## ASSIGNMENT
Exact reproduction is needed for the lines from the one with "Given: Click the" to the end of the listing below, and for no other lines.

## INPUT

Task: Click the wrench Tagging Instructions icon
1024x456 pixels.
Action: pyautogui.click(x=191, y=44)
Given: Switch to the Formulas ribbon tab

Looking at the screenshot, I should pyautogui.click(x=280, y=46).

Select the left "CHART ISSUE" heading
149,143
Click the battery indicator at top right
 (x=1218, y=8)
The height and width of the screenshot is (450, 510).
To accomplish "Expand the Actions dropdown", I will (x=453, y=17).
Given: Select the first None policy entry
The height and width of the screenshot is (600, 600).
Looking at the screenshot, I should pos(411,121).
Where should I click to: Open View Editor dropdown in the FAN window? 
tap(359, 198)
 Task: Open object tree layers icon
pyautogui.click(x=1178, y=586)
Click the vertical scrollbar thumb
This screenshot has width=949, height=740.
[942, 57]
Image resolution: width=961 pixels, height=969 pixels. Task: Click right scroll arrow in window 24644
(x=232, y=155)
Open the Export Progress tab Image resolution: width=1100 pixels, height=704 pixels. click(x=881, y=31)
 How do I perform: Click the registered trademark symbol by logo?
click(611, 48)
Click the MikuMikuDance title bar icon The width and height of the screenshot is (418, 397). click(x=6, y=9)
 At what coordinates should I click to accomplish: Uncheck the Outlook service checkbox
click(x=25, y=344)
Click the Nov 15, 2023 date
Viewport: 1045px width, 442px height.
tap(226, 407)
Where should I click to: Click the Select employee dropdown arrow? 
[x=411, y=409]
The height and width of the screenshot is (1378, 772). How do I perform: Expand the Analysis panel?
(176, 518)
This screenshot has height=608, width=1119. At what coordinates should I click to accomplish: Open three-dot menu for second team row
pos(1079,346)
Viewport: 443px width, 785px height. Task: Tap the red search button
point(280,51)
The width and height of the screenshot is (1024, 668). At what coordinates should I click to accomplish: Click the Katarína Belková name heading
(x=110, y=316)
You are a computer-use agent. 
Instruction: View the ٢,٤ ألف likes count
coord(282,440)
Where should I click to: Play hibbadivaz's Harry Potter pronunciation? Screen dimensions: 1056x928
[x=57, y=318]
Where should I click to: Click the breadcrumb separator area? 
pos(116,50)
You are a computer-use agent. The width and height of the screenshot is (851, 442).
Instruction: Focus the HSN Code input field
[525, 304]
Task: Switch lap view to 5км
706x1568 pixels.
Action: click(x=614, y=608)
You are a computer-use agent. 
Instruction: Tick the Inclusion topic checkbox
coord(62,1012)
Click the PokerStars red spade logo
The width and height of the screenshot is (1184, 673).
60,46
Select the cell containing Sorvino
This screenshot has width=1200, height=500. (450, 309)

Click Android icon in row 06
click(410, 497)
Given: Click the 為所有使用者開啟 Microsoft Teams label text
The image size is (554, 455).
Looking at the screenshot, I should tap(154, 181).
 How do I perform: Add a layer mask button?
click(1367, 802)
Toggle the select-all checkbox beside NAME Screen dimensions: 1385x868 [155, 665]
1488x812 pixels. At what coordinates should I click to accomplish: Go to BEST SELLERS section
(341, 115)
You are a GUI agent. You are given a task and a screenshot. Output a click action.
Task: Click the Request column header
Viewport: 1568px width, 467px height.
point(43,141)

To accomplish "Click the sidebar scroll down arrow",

## ANSWER
Given: Click the 為所有使用者開啟 Microsoft Teams label text
The image size is (554, 455).
Looking at the screenshot, I should tap(154, 181).
 How do I perform: Add a layer mask button?
click(1367, 802)
Toggle the select-all checkbox beside NAME Screen dimensions: 1385x868 [155, 665]
1488x812 pixels. At what coordinates should I click to accomplish: Go to BEST SELLERS section
(341, 115)
You are a GUI agent. You are given a task and a screenshot. Output a click action.
Task: Click the Request column header
Viewport: 1568px width, 467px height.
point(43,141)

To accomplish "Click the sidebar scroll down arrow",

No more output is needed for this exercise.